Below are records; from the line containing "Given: Bookmark page with the heart icon" through the very last line, output each line exactly. No pictures.

(Collected data)
________________________

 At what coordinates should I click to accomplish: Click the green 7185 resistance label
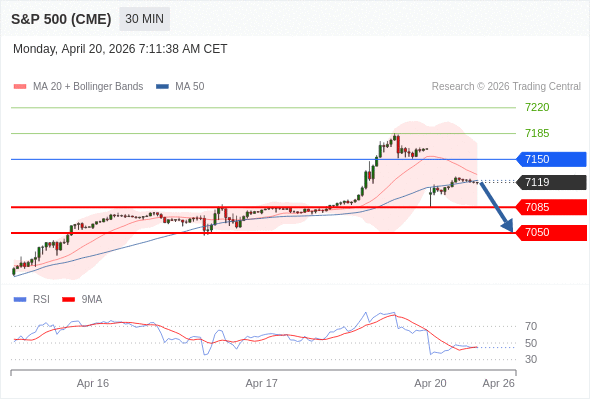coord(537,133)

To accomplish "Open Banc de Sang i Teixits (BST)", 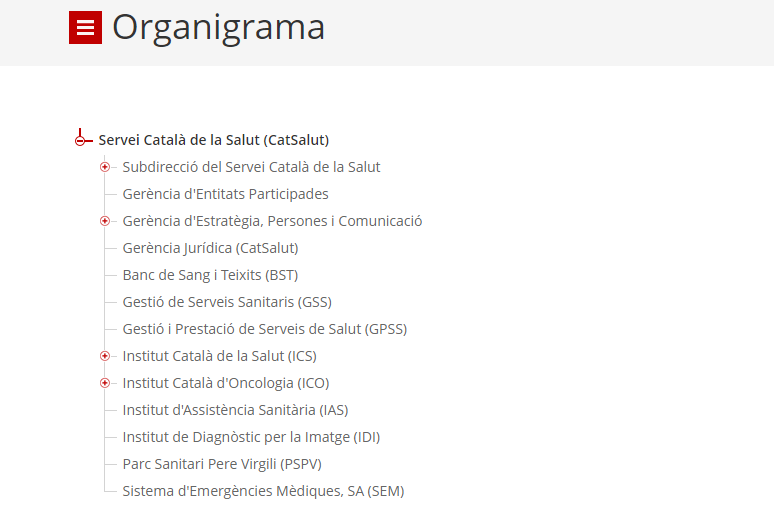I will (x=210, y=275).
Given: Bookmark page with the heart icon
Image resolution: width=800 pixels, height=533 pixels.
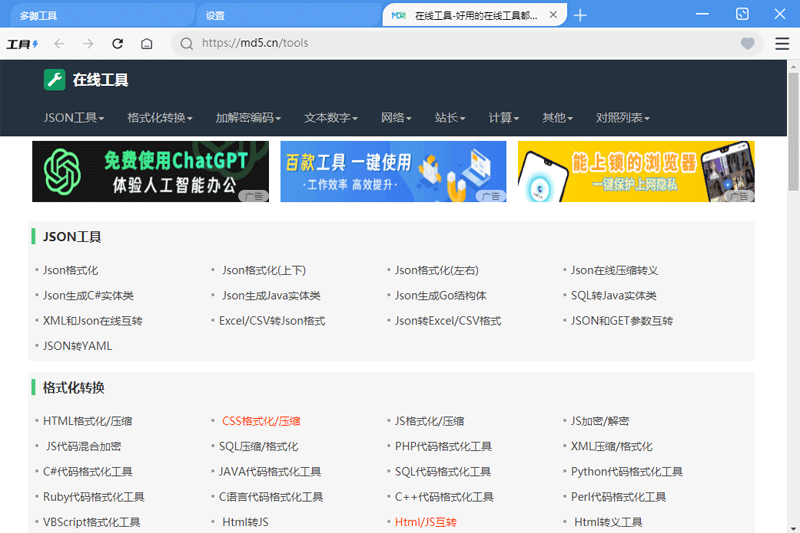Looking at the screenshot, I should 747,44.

________________________

=== PROBLEM SOLUTION ===
Given: Bookmark page with the heart icon
Image resolution: width=800 pixels, height=533 pixels.
Looking at the screenshot, I should 747,44.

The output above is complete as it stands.